Sin embargo, ¿qué podemos deducir de esto, sobre la base de la experiencia previa con AQ? En primer lugar, que AQ comenzó con su estrategia de franquicias en un contexto de notable pérdida de influencia una vez se vio, en el 2005, arrinconada por una efectiva Surge en Iraq y posteriormente Afganistán, que obligó a los cuadros yihadistas a huir a Pakistán y continuar sus actividades allá donde las condiciones les fuesen más favorables y les permitieran rearmarse. En segundo lugar, el hecho de operar como un conjunto de organizaciones de bajo perfil regional, dirigidas por una ideología común pero débilmente controladas por una autoridad central, dispersó y mitigó el poder de AQ haciendo que, en tercer lugar, las organizaciones yihadistas afines que habían adoptado su sello se beneficiaran de su renombre pero se limitaran a seguir agendas propias, como el propio surgimiento de Daesh demuestra.

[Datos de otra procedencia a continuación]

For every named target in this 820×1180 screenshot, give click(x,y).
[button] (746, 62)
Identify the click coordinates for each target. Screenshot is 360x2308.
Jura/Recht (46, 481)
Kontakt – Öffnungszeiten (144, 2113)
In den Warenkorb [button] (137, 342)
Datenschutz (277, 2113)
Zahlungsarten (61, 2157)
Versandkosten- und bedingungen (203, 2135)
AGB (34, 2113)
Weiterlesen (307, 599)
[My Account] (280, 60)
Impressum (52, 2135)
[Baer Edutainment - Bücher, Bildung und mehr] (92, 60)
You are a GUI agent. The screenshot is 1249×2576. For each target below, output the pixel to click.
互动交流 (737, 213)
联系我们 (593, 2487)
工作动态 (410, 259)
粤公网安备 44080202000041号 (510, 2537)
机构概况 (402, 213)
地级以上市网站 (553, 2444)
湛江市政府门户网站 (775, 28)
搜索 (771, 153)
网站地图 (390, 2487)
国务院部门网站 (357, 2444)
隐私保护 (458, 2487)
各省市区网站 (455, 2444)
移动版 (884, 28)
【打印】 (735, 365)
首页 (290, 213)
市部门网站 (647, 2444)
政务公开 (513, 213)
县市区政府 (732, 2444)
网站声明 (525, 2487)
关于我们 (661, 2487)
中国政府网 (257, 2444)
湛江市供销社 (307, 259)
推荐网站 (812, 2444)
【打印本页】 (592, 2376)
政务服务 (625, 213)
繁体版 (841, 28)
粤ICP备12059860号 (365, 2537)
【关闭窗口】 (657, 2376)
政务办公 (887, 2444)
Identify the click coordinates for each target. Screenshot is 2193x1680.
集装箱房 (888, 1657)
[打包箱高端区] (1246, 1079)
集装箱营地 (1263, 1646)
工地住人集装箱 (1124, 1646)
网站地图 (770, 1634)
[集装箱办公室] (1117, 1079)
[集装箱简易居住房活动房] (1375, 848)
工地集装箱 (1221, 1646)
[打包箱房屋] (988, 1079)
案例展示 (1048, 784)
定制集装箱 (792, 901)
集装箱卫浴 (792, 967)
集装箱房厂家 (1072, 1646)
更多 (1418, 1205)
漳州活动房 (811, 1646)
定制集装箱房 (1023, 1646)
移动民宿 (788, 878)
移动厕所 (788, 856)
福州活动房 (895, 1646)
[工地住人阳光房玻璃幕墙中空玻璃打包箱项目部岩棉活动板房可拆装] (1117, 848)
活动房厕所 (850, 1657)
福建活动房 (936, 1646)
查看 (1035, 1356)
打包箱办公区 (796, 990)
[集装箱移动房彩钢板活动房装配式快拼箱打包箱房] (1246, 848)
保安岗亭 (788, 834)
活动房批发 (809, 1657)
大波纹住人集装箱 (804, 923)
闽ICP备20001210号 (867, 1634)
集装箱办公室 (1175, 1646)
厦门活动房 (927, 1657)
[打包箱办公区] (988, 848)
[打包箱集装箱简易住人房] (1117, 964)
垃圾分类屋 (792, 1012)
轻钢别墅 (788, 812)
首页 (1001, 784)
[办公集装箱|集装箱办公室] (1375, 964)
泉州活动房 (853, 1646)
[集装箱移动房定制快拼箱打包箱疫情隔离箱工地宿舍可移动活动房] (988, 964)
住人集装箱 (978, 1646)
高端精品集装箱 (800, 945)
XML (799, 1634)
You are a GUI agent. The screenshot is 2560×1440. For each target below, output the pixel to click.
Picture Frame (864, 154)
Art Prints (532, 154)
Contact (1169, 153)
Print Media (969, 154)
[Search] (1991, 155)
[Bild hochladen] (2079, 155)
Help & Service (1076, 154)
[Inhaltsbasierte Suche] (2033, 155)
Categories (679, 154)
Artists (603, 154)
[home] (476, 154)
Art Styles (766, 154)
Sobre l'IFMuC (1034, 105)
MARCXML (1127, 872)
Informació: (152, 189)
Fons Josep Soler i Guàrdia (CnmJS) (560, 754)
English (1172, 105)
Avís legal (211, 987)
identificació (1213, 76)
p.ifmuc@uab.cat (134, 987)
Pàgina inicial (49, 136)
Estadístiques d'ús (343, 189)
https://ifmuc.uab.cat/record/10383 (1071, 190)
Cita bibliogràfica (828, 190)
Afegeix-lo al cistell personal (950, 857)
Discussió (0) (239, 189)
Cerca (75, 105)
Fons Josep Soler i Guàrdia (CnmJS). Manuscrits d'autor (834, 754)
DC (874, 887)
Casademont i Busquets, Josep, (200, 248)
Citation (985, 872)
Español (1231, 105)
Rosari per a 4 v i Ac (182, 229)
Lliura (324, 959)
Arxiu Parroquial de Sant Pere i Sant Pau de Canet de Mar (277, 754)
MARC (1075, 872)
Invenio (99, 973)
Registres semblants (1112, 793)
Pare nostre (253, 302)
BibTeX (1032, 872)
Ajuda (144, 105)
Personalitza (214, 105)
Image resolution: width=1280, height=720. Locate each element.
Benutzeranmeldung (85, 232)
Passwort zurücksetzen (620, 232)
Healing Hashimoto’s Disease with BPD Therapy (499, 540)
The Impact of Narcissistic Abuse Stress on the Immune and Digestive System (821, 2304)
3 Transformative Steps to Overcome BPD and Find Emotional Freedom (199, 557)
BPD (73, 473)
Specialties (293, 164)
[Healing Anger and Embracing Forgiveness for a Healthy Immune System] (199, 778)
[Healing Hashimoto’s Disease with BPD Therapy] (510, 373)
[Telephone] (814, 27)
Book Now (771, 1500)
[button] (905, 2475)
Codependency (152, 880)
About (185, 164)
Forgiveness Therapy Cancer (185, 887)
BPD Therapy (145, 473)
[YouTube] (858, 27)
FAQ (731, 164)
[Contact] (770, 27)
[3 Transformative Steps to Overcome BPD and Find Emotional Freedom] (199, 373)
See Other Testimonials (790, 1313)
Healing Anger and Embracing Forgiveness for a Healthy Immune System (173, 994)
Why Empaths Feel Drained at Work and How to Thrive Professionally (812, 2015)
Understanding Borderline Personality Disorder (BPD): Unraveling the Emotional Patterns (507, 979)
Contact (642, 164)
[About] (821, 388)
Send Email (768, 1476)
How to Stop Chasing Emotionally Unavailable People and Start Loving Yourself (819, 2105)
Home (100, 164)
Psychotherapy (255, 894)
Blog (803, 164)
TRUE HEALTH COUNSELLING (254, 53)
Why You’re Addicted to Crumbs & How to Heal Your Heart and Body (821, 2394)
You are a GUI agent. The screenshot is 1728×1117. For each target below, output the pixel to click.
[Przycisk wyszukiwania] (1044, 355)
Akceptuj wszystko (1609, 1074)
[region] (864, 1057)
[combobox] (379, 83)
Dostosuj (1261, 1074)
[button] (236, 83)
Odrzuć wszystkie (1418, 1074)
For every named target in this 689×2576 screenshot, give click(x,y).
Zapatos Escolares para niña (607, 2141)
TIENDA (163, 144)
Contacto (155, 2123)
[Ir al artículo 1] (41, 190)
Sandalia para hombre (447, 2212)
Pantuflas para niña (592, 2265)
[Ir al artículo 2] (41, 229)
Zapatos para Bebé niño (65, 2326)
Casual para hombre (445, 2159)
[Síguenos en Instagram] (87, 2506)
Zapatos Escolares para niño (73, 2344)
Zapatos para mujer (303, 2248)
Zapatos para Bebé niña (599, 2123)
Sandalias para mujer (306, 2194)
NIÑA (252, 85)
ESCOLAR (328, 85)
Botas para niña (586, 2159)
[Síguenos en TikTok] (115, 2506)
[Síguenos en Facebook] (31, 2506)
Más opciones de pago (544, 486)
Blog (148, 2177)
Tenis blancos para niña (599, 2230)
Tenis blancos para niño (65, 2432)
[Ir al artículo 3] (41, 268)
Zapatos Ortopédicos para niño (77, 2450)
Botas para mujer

En suma, podemos encontrar paralelismos entre la AQ en sus años de expansión regional y Daesh, ambas capaces de inspirar insurgencias, radicalización y acciones violentas individuales. Pero la experiencia nos invita a ser cautos a la hora de valorar la externalización de las organizaciones yihadistas globales como un punto a su favor, pues ello no ha redundado en una mayor influencia, ni mucho menos en la instauración de un mayor califato, sino más bien todo lo contrario: ha influido en, o sido síntoma de, su declive y progresiva pérdida de identidad y capacidad.